Reputation: 3978
I have a text field with the following definition:
<fieldType name="myTextField" class="solr.TextField" positionIncrementGap="100">
<analyzer type="index">
<tokenizer class="solr.StandardTokenizerFactory"/>
<filter class="solr.LowerCaseFilterFactory"/>
<filter class="solr.NGramFilterFactory" minGramSize="1"
maxGramSize="40"/>
</analyzer>
<analyzer type="query">
<tokenizer class="solr.StandardTokenizerFactory"/>
<filter class="solr.SynonymFilterFactory" synonyms="synonyms.txt" ignoreCase="true" expand="true"/>
<filter class="solr.LowerCaseFilterFactory"/>
</analyzer>
</fieldType>
Now, i have a field that contains this text: "Hi this is a question about solr"

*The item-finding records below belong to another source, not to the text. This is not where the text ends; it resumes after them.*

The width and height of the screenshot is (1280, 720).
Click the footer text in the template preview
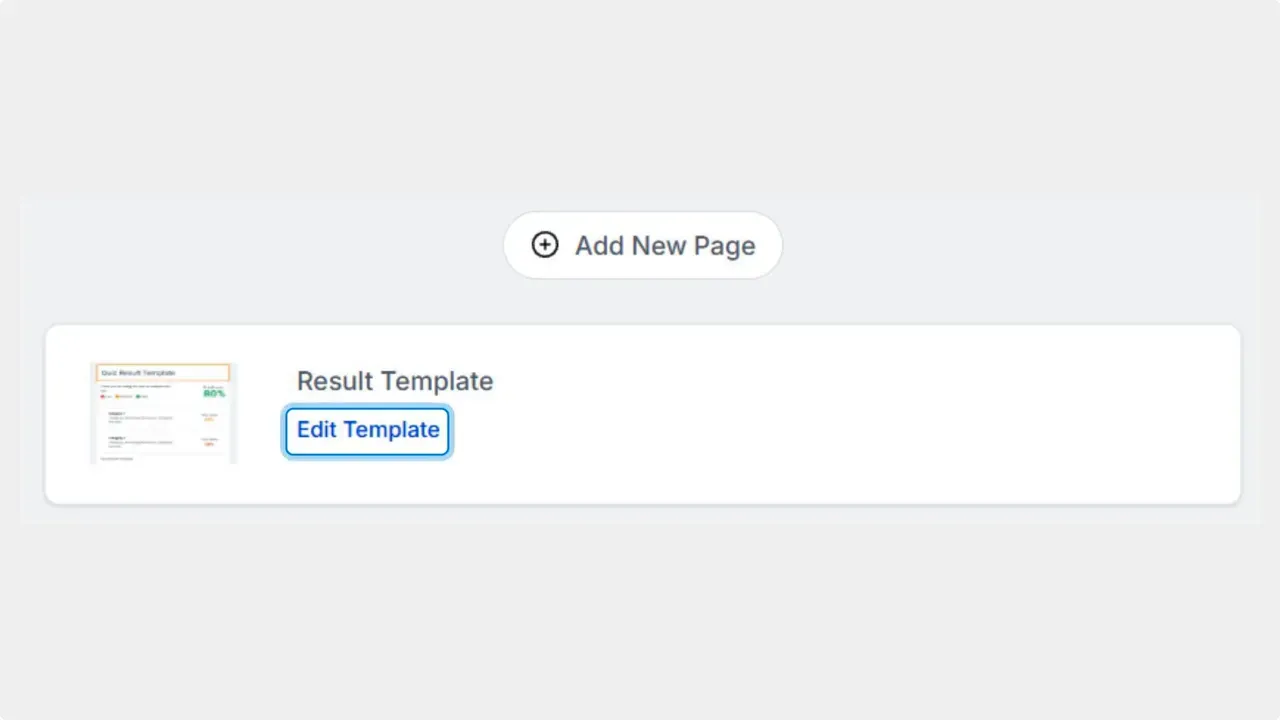(x=116, y=458)
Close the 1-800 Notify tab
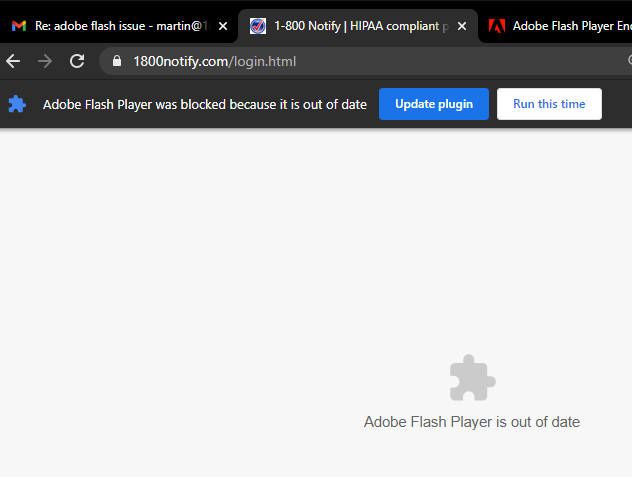The image size is (632, 477). [462, 26]
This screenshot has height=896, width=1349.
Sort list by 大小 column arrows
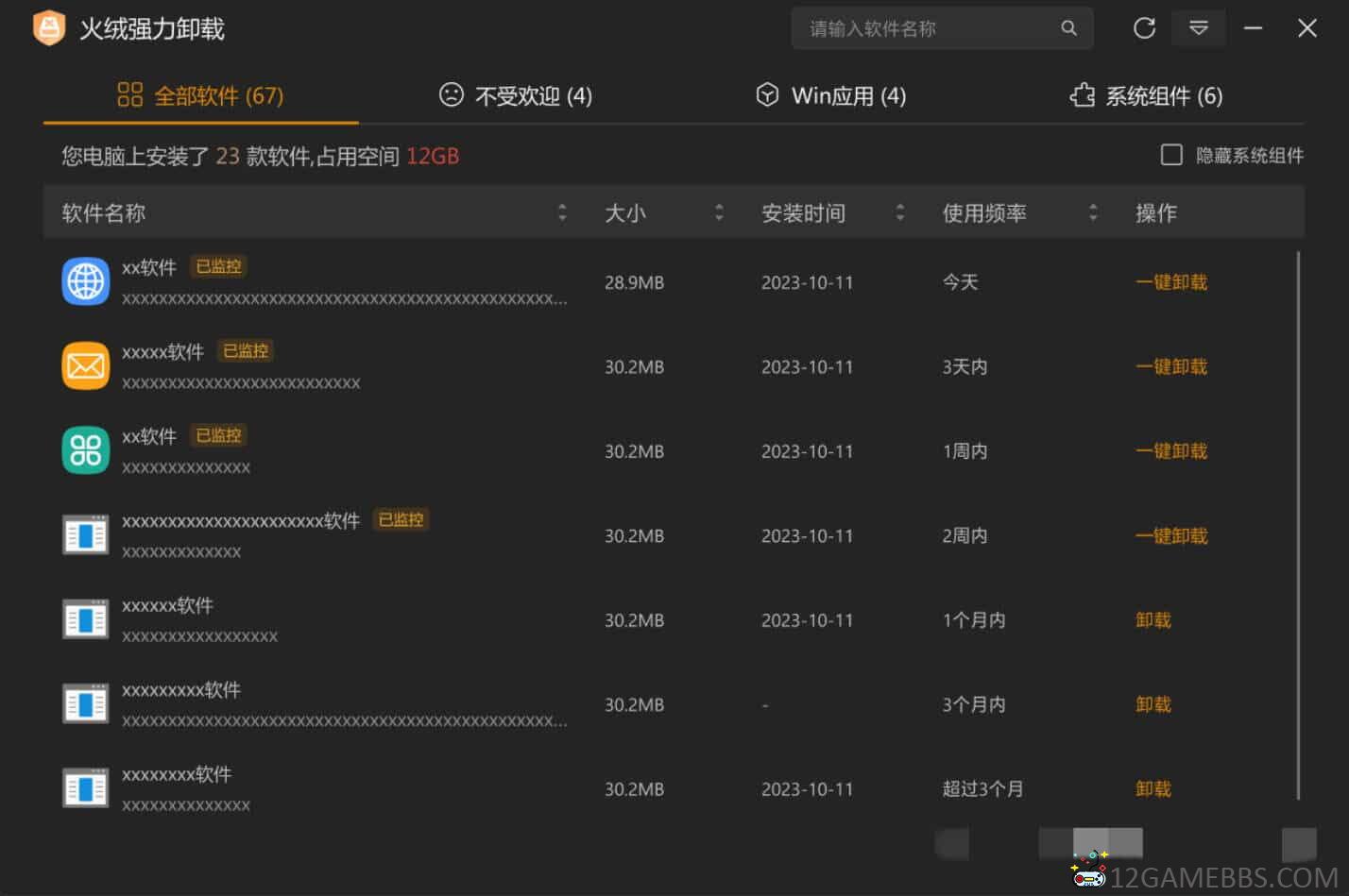tap(719, 212)
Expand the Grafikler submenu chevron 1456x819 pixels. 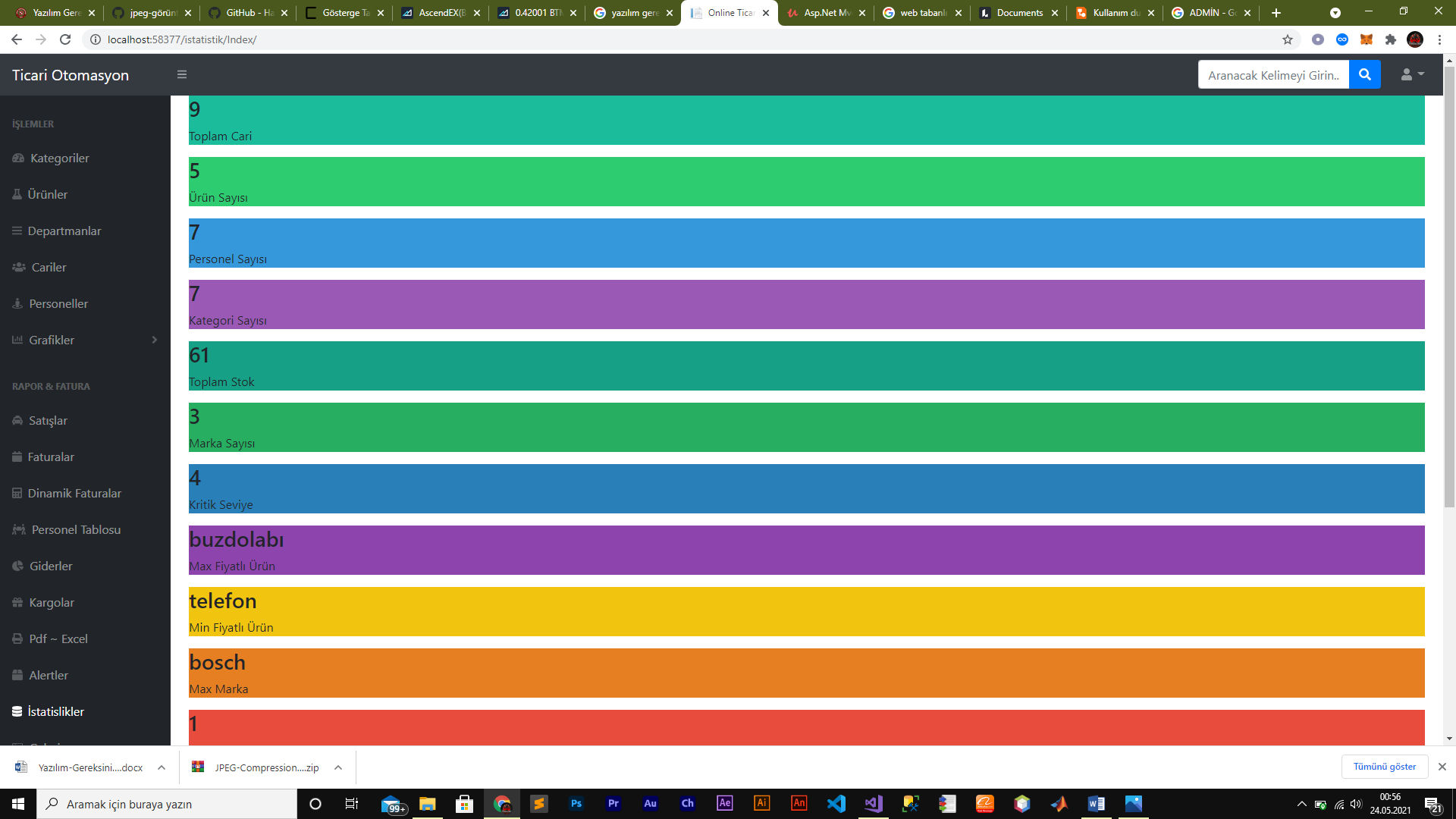click(x=155, y=340)
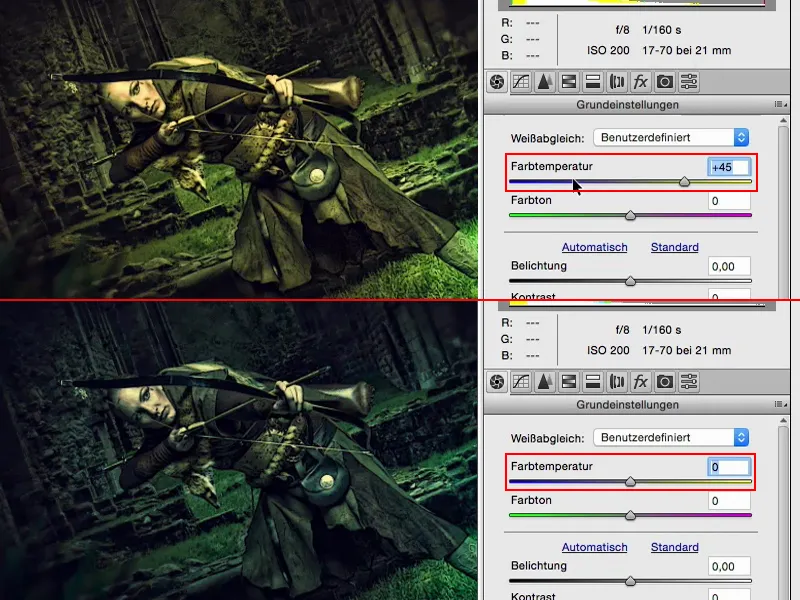The image size is (800, 600).
Task: Switch to the HSL/Graustufen panel icon
Action: pyautogui.click(x=569, y=82)
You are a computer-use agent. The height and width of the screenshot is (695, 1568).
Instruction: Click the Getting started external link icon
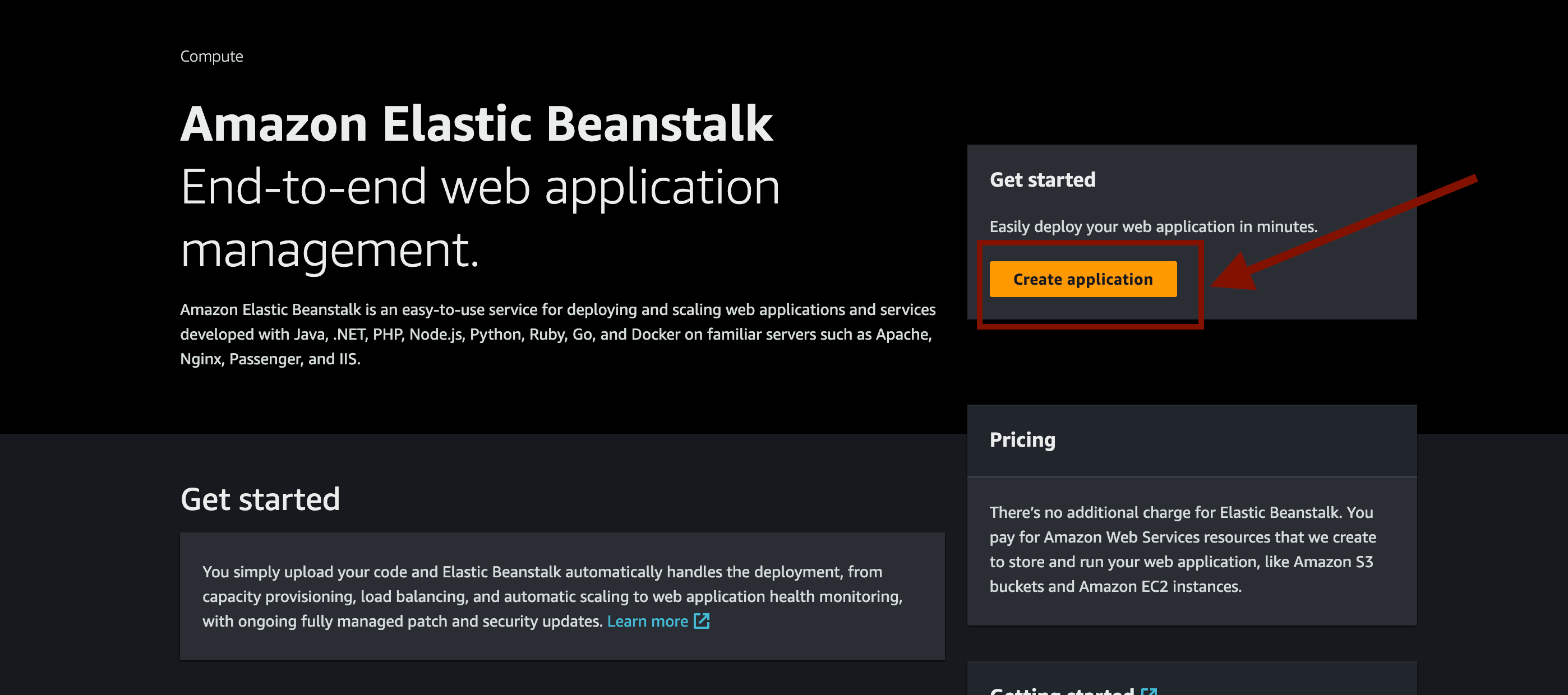click(x=1149, y=691)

And another field that contains this text: "aaa solr bbb"
When my query string is "about solr", i'm getting both fields as a result, though i only want the first one because it is the only one that contains all characters (including white space). This is not only happening with white space, but also with other special chars like ":". searching for (about solr) with brackets doesn't help.
NOTE: i'm escaping my string before searching it:
String s1 = ClientUtils.escapeQueryChars(s);
Any suggestions?
Upvotes: 1
Views: 2480
Reputation: 242
You can use solr phrase query. Your query syntex will look like:
String query = "\"about solr\"";
Then it would match the field that you require.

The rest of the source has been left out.